The various aspects, features and advantages of the invention will become more fully apparent to those having ordinary skill in the art upon careful consideration of the following Detailed Description thereof with the accompanying drawings described below. The drawings may have been simplified for clarity and are not necessarily drawn to scale.

BRIEF DESCRIPTION OF THE DRAWINGS

FIG. 1 illustrates Non Linear Phase of an elliptic filter.

FIGS. 2A and 2B illustrate alternative audio encoder embodiments using an all-pass filter to compensate for lack of phase linearity.

FIGS. 3A and 3B illustrate alternative audio decoder embodiments using an all-pass filter to compensate for lack of phase linearity.

FIGS. 4A and 4B illustrate alternative audio encoder/decoder systems using an all-pass filter to compensate for lack of phase linearity.

FIG. 5A is a graphical illustration of all-pass filter phase response.

FIG. 5B is a graphical illustration of group delay for different filters.

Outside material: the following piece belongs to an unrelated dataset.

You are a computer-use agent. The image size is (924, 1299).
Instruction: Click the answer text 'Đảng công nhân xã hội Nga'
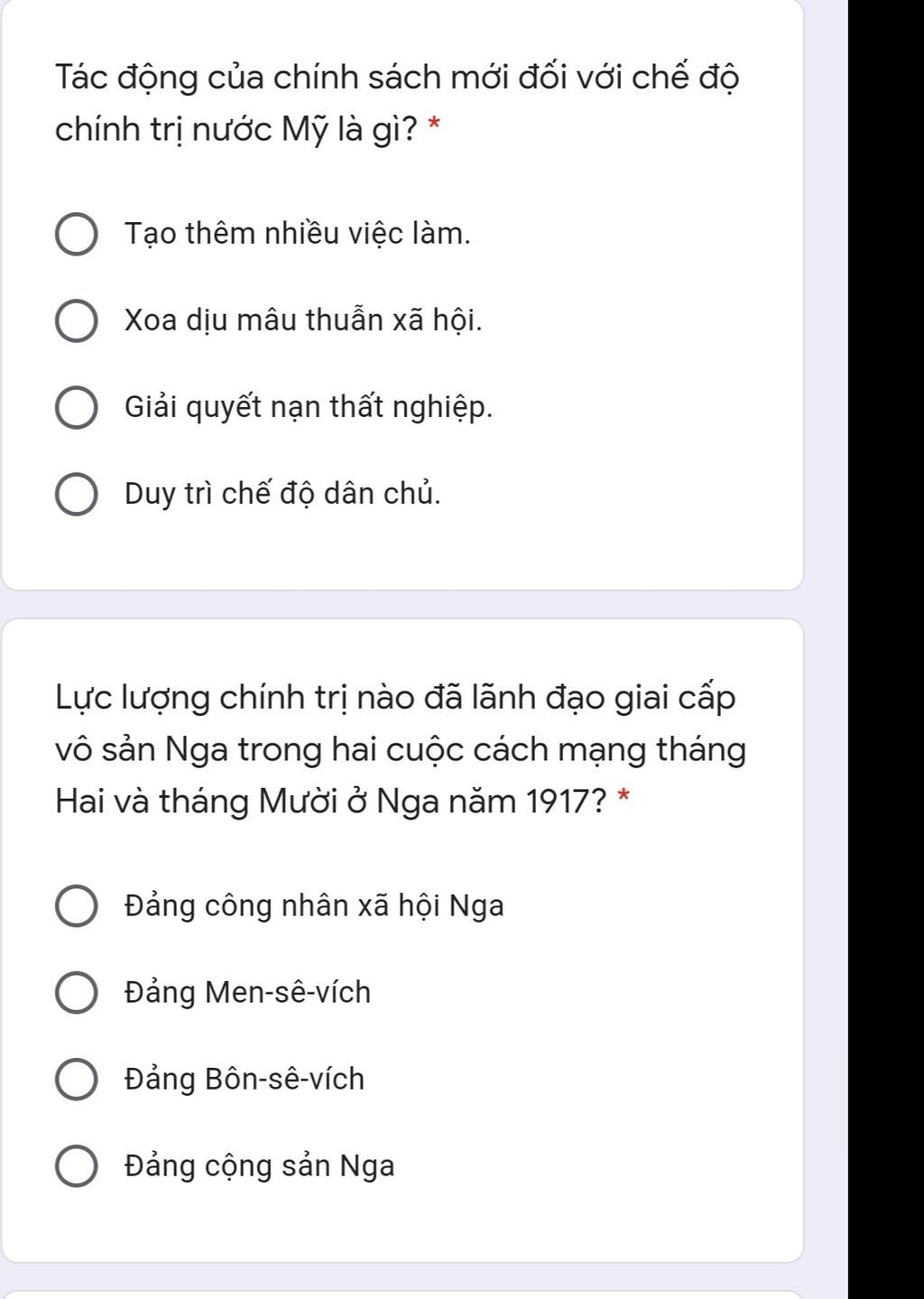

FIG. 6 illustrates the merging of the encoder phase correction filters into the decoder such that the all-pass filter in the decoder results in an overall linear phase for the two lowpass filters in the encoder and decoder.

FIG. 7 illustrates the all-pass phase correction filter in the same path as the lowpass filter of the encoder and in the decoder the all-pass phase correction filter is in the parallel path without the lowpass filter.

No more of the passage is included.